En s’agrippant à sa victoire prétendument volée par les Bongo, Ondo Ossa feint d’ignorer que le logiciel politique du pays a radicalement changé de paradigme.Cette radicalité verbale interroge sur la capacité de l’homme à avoir une lecture réaliste des avancées significatives actuelles que connaît le pays. En ne reconnaissant aucune légitimité aux autorités actuelles, l’ancien qui refuse de prendre sa retraite politique, se place de facto en marge des processus de concertation nationale. Sa rhétorique, axée sur la dénonciation d’un « coup d’État de palais », peine à masquer ses propres turpitudes : l’absence d’une structure partisane solide et une isolation croissante au sein d’une opposition qui, pour une large part, a choisi de jouer le jeu de la participation ou d’une critique constructive.Face à lui, Brice Clotaire Oligui Nguema avance avec la force de l’exécution. En multipliant les chantiers d’envergure — des voiries urbaines à la relance du secteur minier — le Chef de l’État oppose des résultats concrets aux diatribes de son rival. Pour le régime de la Cinquième République, la meilleure réponse aux accusations d’illégitimité reste la satisfaction des attentes sociales.

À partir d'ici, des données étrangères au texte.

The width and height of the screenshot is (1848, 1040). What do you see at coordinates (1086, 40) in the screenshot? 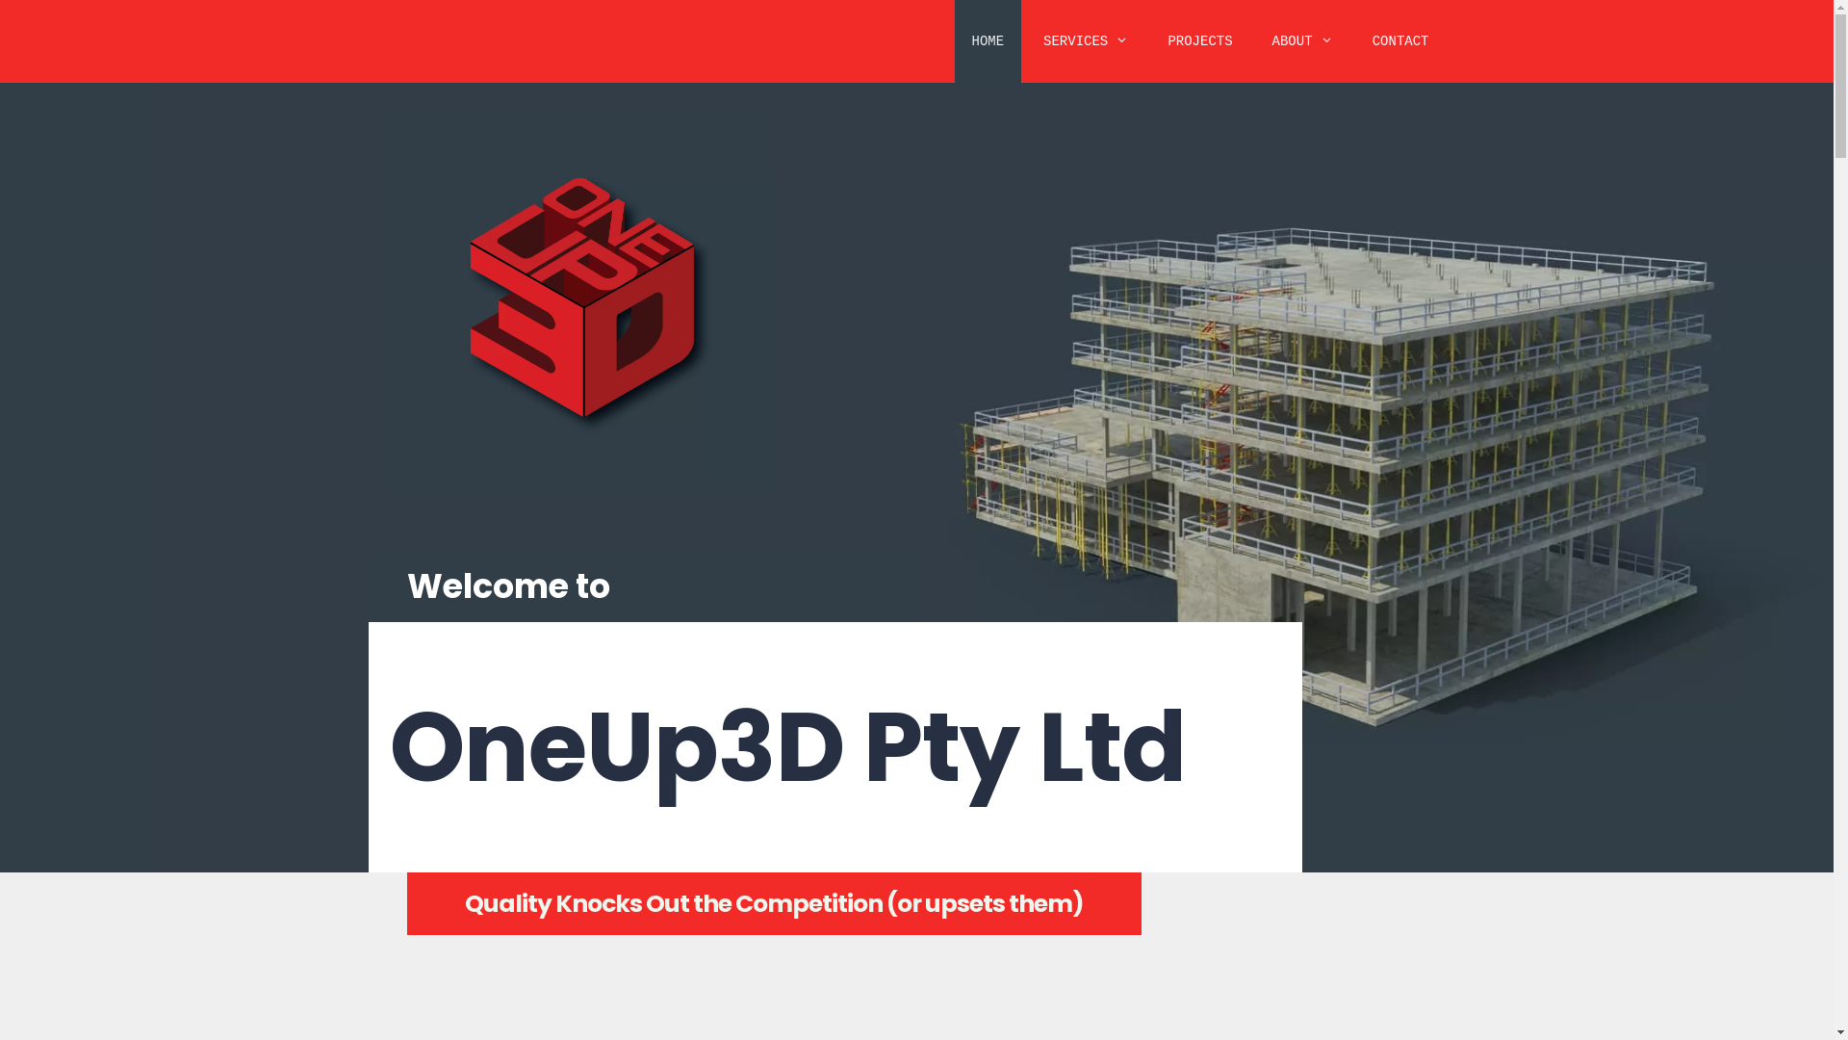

Tant que les routes se construisent et que les réformes structurelles avancent, les « vérités des urnes » d’Ondo Ossa risquent de ne trouver d’écho que dans les cercles restreints d’une contestation nostalgique.En fin de compte, Albert Ondo Ossa joue son va-tout médiatique. En se posant comme l’unique recours, il tente de maintenir la flamme d’une opposition de principe. Mais dans un Gabon qui a soif de pragmatisme et de transformation, les discours incendiaires sans propositions alternatives peinent à mobiliser les foules. Le « professeur » court le risque de devenir le spectateur amer d’une histoire qui s’écrit désormais sans lui, au rythme des décrets et des coups de pioche du Palais de la Rénovation.